### [Collected data]
- Opening Delimiter -

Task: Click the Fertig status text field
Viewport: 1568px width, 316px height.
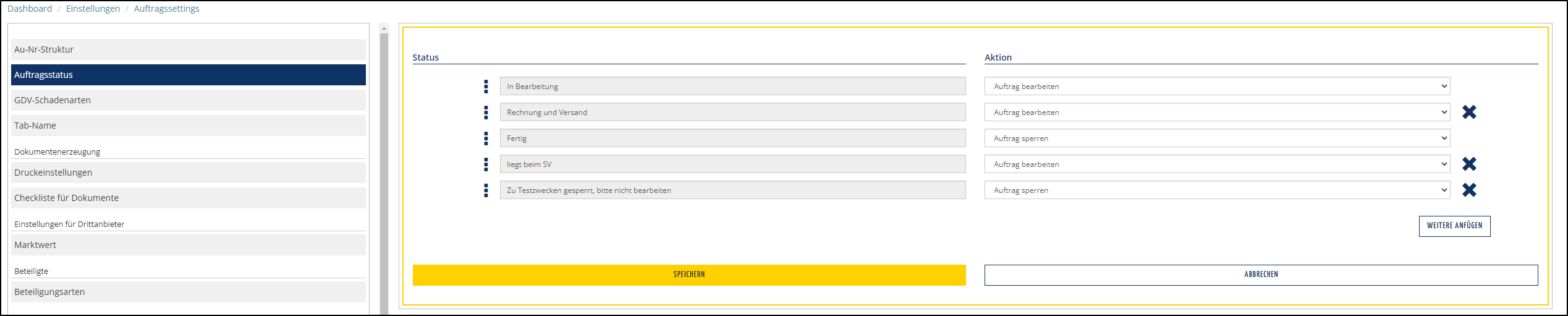Action: [x=732, y=139]
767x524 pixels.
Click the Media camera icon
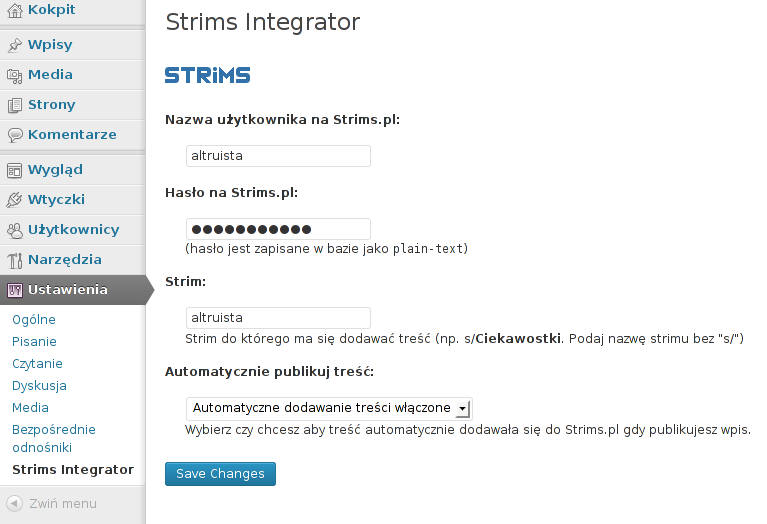[15, 75]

- Closing Delimiter -

### [Exercise goal]
What is needed is an exact copy of all the data, with no images in it.

### [Your response]
Task: Click the Fertig status text field
Viewport: 1568px width, 316px height.
Action: [x=732, y=139]
767x524 pixels.
Click the Media camera icon
[15, 75]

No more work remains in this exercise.